Data for this exercise section start

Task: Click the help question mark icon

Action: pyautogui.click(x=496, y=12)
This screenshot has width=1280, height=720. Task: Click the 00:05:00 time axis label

Data for this exercise section end
Data for this exercise section start

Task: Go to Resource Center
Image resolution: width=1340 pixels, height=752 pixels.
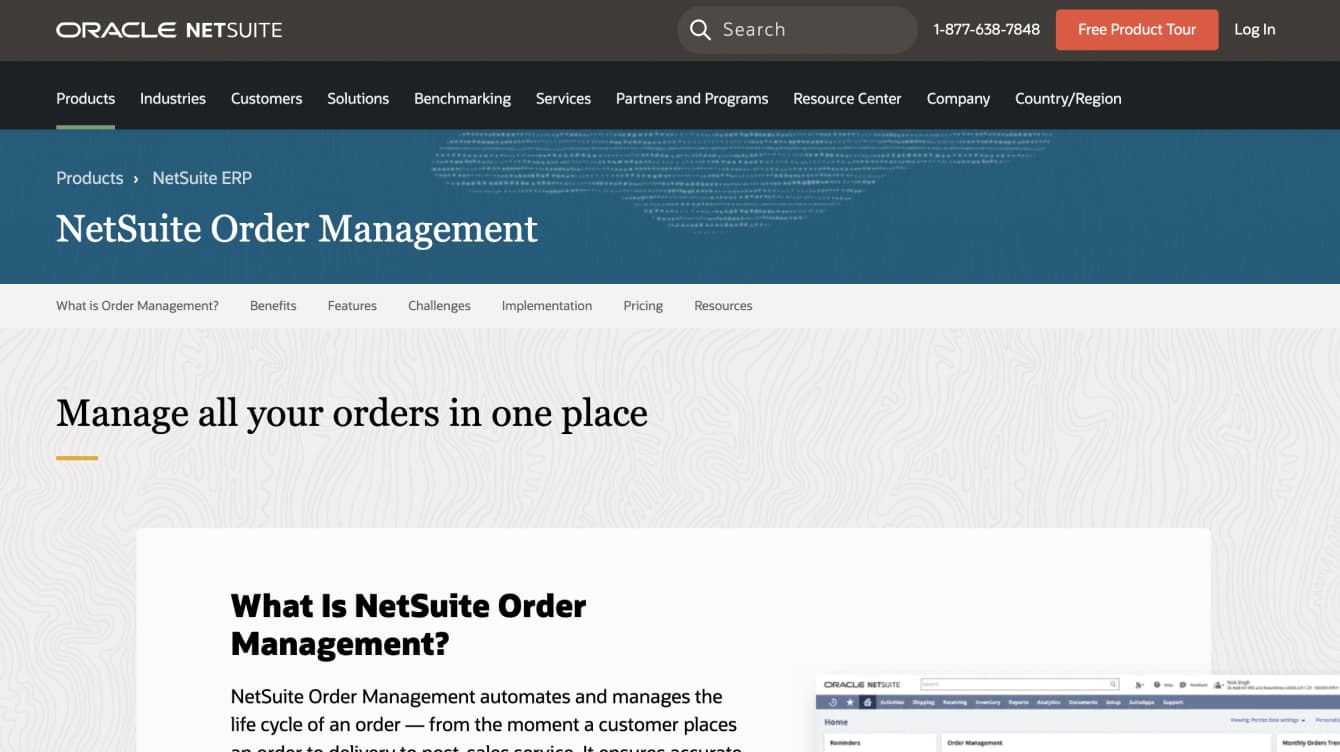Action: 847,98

Data for this exercise section end

## Try it
Please reproduce, exactly as they appear above, the lines from the line containing "Task: Click the help question mark icon" up to and including the line containing "This screenshot has".

## Answer space
Task: Click the help question mark icon

Action: pyautogui.click(x=496, y=12)
This screenshot has width=1280, height=720. Task: Click the 00:05:00 time axis label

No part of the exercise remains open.